== Your instructions ==
Copy the listing below verbatim, line by line, from its first line through its last.

▼

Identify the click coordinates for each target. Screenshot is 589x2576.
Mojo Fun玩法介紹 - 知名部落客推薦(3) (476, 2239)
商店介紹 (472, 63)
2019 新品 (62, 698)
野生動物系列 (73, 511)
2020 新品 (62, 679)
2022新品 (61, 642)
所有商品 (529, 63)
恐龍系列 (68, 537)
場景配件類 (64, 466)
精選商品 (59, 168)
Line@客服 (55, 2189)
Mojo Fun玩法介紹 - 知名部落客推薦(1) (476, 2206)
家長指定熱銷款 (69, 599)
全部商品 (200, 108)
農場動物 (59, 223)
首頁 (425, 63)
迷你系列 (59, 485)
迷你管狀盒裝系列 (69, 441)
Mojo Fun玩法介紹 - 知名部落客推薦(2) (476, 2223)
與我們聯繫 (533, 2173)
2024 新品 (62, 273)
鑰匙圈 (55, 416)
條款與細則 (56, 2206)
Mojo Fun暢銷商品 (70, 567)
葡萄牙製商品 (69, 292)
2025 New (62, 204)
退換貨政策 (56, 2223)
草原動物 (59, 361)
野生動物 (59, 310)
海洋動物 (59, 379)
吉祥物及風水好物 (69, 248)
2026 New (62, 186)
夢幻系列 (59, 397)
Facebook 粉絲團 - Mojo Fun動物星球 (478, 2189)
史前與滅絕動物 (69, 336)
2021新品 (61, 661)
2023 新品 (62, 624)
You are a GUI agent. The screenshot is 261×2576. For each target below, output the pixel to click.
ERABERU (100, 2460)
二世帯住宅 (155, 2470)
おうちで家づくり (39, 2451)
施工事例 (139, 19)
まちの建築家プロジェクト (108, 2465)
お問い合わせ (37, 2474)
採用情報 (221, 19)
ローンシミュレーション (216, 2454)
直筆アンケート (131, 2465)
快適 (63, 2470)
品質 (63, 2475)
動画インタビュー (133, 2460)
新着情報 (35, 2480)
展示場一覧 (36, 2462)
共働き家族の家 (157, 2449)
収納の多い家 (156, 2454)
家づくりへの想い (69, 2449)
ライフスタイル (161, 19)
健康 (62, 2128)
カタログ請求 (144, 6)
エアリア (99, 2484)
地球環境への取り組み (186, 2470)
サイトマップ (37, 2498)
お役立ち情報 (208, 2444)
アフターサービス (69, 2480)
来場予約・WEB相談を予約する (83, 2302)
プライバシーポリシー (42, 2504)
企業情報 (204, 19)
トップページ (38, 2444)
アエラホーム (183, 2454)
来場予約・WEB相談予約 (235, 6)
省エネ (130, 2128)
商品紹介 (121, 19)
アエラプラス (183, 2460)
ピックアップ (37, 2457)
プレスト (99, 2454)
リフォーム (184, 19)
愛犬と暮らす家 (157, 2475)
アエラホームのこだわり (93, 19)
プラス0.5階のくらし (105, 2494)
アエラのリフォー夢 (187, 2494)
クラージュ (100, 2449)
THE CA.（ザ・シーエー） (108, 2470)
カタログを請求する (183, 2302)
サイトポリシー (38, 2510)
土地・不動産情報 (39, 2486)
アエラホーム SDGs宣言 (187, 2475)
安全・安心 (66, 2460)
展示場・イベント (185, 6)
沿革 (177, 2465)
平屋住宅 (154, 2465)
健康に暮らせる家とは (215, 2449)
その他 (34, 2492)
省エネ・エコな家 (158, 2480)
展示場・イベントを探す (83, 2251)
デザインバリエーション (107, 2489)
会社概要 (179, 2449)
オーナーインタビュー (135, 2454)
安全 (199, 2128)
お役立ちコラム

▲

== Exercise solution ==
Identify the click coordinates for each target. Screenshot is 589x2576.
Mojo Fun玩法介紹 - 知名部落客推薦(3) (476, 2239)
商店介紹 (472, 63)
2019 新品 (62, 698)
野生動物系列 (73, 511)
2020 新品 (62, 679)
2022新品 (61, 642)
所有商品 (529, 63)
恐龍系列 (68, 537)
場景配件類 (64, 466)
精選商品 (59, 168)
Line@客服 (55, 2189)
Mojo Fun玩法介紹 - 知名部落客推薦(1) (476, 2206)
家長指定熱銷款 (69, 599)
全部商品 (200, 108)
農場動物 (59, 223)
首頁 (425, 63)
迷你系列 (59, 485)
迷你管狀盒裝系列 (69, 441)
Mojo Fun玩法介紹 - 知名部落客推薦(2) (476, 2223)
與我們聯繫 (533, 2173)
2024 新品 (62, 273)
鑰匙圈 (55, 416)
條款與細則 (56, 2206)
Mojo Fun暢銷商品 (70, 567)
葡萄牙製商品 (69, 292)
2025 New (62, 204)
退換貨政策 (56, 2223)
草原動物 (59, 361)
野生動物 (59, 310)
海洋動物 (59, 379)
吉祥物及風水好物 (69, 248)
2026 New (62, 186)
夢幻系列 (59, 397)
Facebook 粉絲團 - Mojo Fun動物星球 (478, 2189)
史前與滅絕動物 (69, 336)
2021新品 (61, 661)
2023 新品 (62, 624)
You are a GUI agent. The screenshot is 261×2576. For each target below, output the pixel to click.
ERABERU (100, 2460)
二世帯住宅 (155, 2470)
おうちで家づくり (39, 2451)
施工事例 (139, 19)
まちの建築家プロジェクト (108, 2465)
お問い合わせ (37, 2474)
採用情報 (221, 19)
ローンシミュレーション (216, 2454)
直筆アンケート (131, 2465)
快適 (63, 2470)
品質 (63, 2475)
動画インタビュー (133, 2460)
新着情報 (35, 2480)
展示場一覧 (36, 2462)
共働き家族の家 (157, 2449)
収納の多い家 (156, 2454)
家づくりへの想い (69, 2449)
ライフスタイル (161, 19)
健康 (62, 2128)
カタログ請求 (144, 6)
エアリア (99, 2484)
地球環境への取り組み (186, 2470)
サイトマップ (37, 2498)
お役立ち情報 (208, 2444)
アフターサービス (69, 2480)
来場予約・WEB相談を予約する (83, 2302)
プライバシーポリシー (42, 2504)
企業情報 (204, 19)
トップページ (38, 2444)
アエラホーム (183, 2454)
来場予約・WEB相談予約 (235, 6)
省エネ (130, 2128)
商品紹介 (121, 19)
アエラプラス (183, 2460)
ピックアップ (37, 2457)
プレスト (99, 2454)
リフォーム (184, 19)
愛犬と暮らす家 (157, 2475)
アエラホームのこだわり (93, 19)
プラス0.5階のくらし (105, 2494)
アエラのリフォー夢 (187, 2494)
クラージュ (100, 2449)
THE CA.（ザ・シーエー） (108, 2470)
カタログを請求する (183, 2302)
サイトポリシー (38, 2510)
土地・不動産情報 (39, 2486)
アエラホーム SDGs宣言 (187, 2475)
安全・安心 (66, 2460)
展示場・イベント (185, 6)
沿革 (177, 2465)
平屋住宅 (154, 2465)
健康に暮らせる家とは (215, 2449)
その他 (34, 2492)
省エネ・エコな家 (158, 2480)
展示場・イベントを探す (83, 2251)
デザインバリエーション (107, 2489)
会社概要 (179, 2449)
オーナーインタビュー (135, 2454)
安全 (199, 2128)
お役立ちコラム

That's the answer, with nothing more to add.